++++ RECORD SET ++++

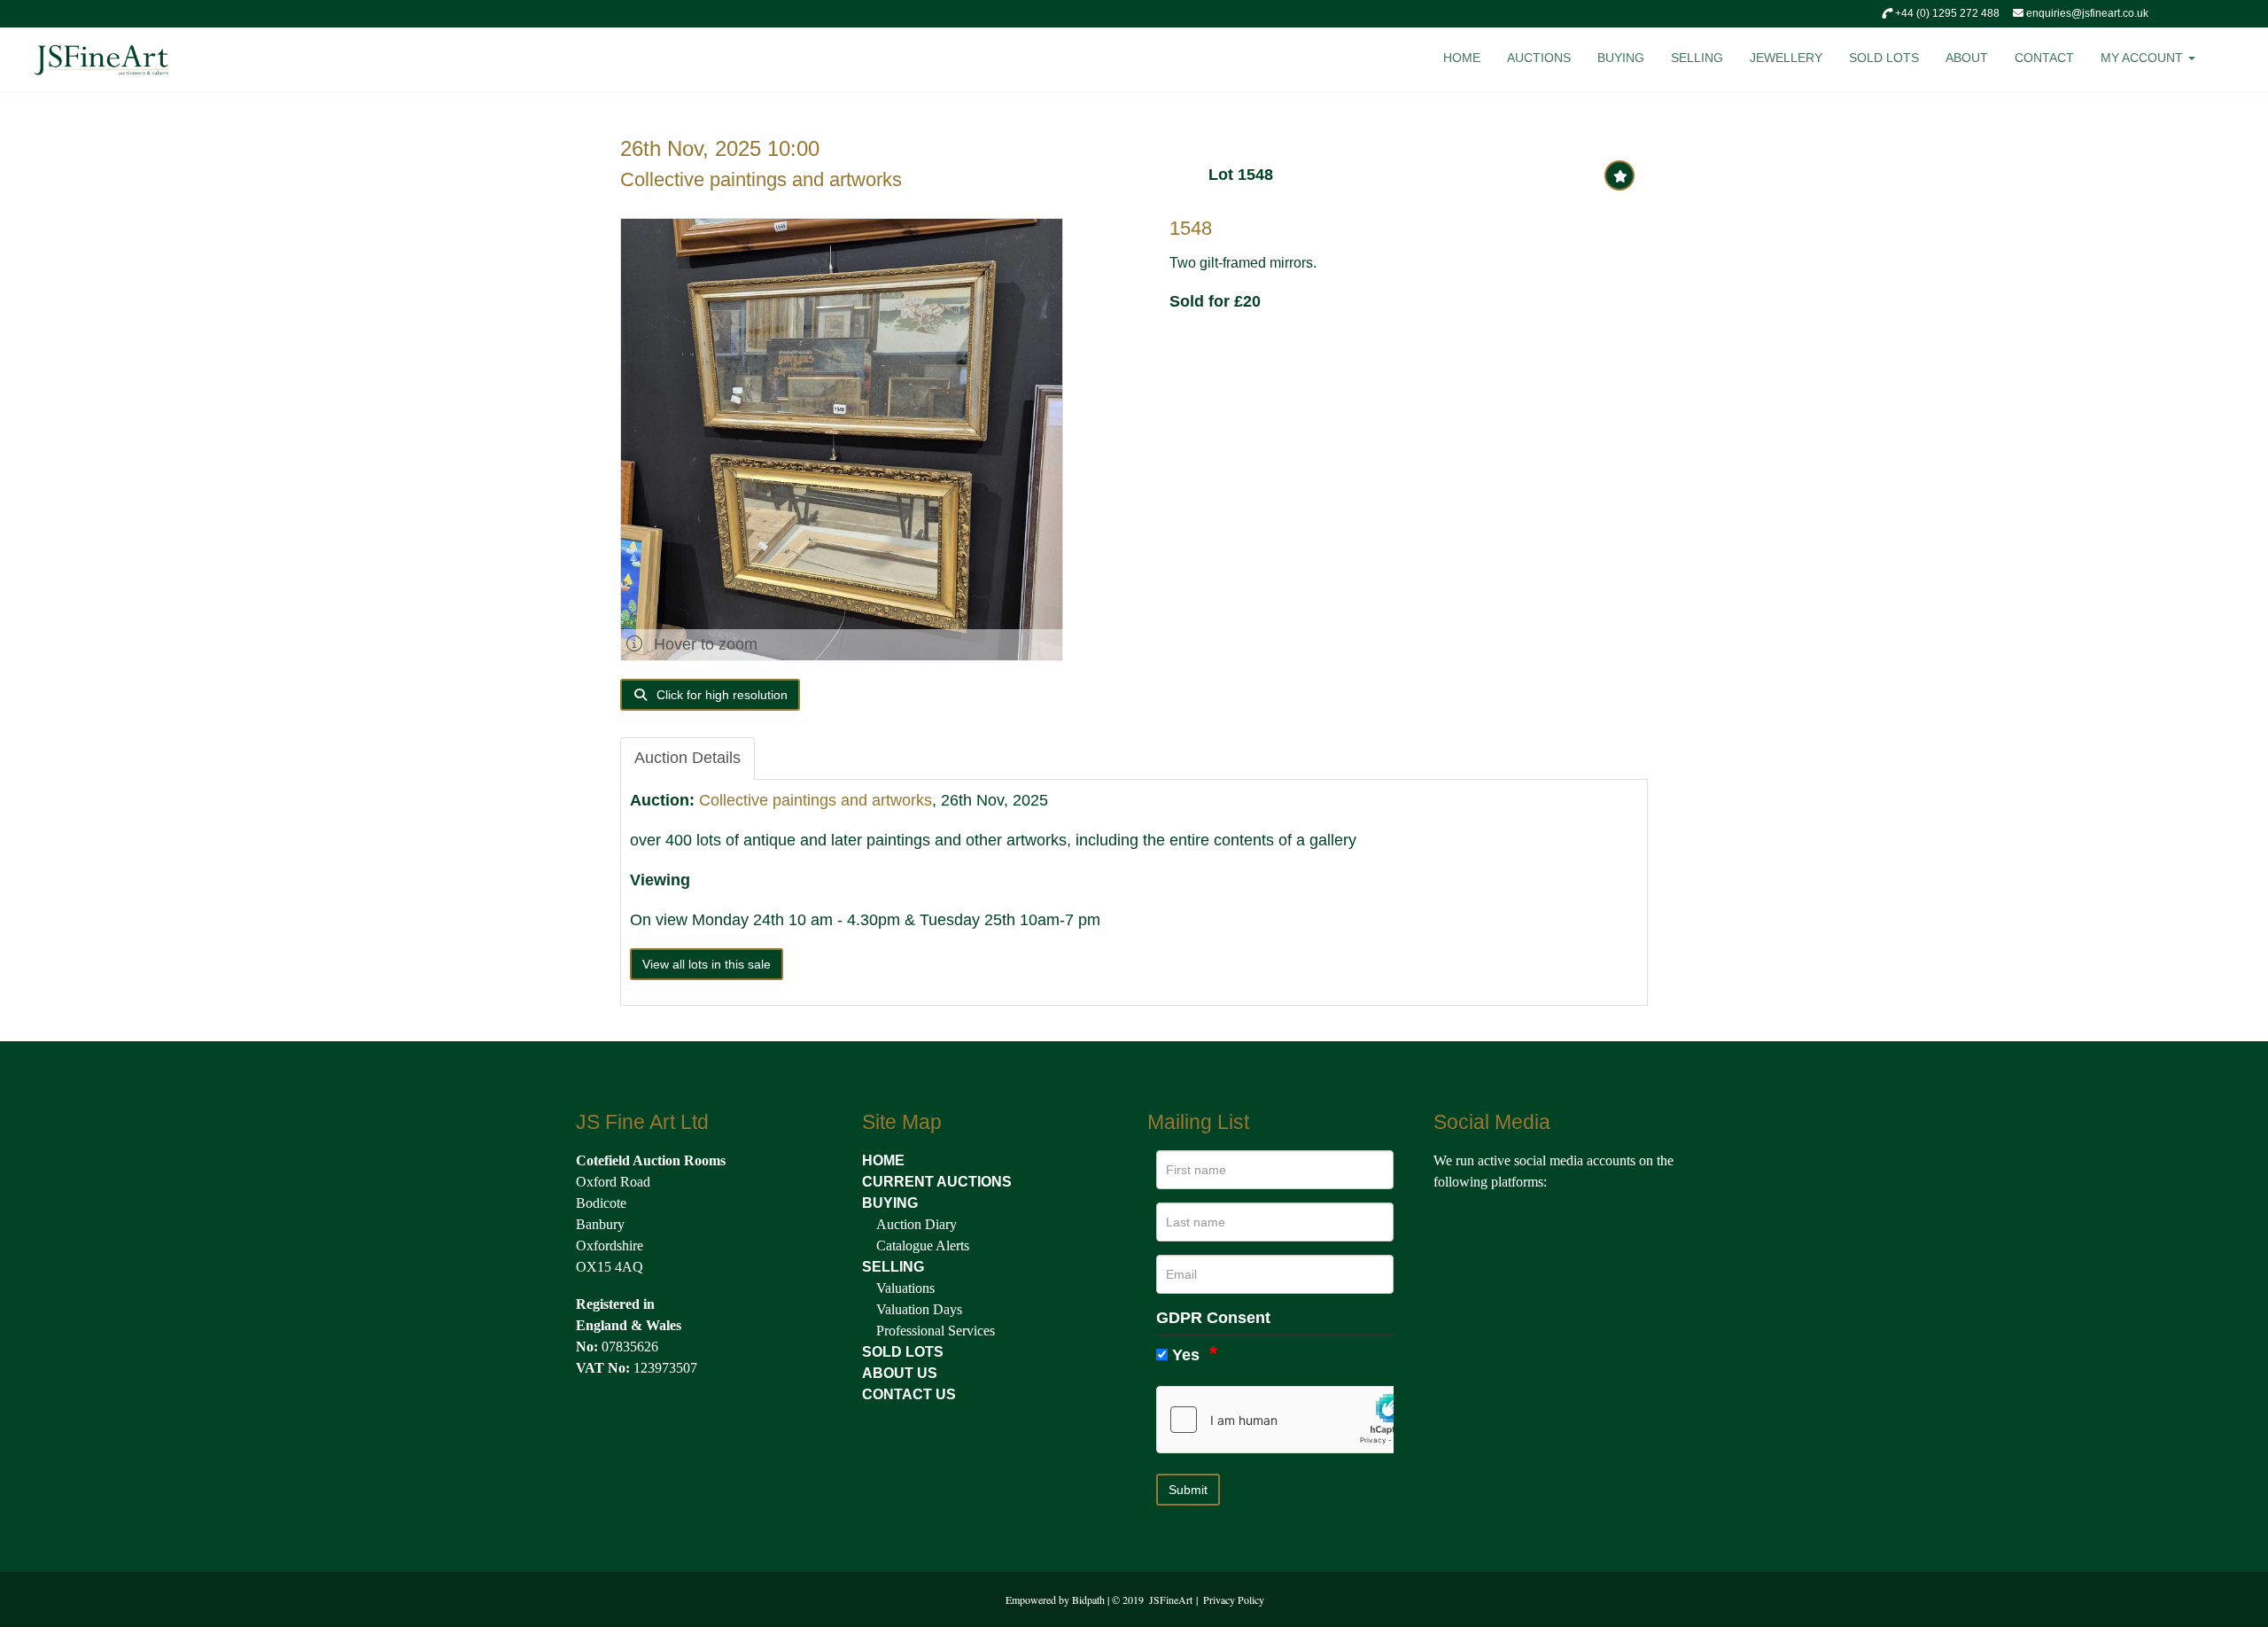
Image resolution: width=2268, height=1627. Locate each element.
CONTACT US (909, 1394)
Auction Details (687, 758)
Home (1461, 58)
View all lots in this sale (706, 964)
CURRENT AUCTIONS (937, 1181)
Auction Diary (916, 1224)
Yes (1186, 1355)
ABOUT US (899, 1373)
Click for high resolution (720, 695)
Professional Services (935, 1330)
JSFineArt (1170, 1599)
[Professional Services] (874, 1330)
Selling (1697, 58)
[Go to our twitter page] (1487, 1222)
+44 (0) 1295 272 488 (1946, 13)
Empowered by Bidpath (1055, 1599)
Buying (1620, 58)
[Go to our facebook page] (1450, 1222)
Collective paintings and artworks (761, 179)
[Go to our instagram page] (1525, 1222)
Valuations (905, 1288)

++++

WHAT TO WORK ON:
Your copy of the data above should match it exactly, apart from the images.

WORKED SOLUTION:
Image resolution: width=2268, height=1627. Locate each element.
CONTACT US (909, 1394)
Auction Details (687, 758)
Home (1461, 58)
View all lots in this sale (706, 964)
CURRENT AUCTIONS (937, 1181)
Auction Diary (916, 1224)
Yes (1186, 1355)
ABOUT US (899, 1373)
Click for high resolution (720, 695)
Professional Services (935, 1330)
JSFineArt (1170, 1599)
[Professional Services] (874, 1330)
Selling (1697, 58)
[Go to our twitter page] (1487, 1222)
+44 (0) 1295 272 488 (1946, 13)
Empowered by Bidpath (1055, 1599)
Buying (1620, 58)
[Go to our facebook page] (1450, 1222)
Collective paintings and artworks (761, 179)
[Go to our instagram page] (1525, 1222)
Valuations (905, 1288)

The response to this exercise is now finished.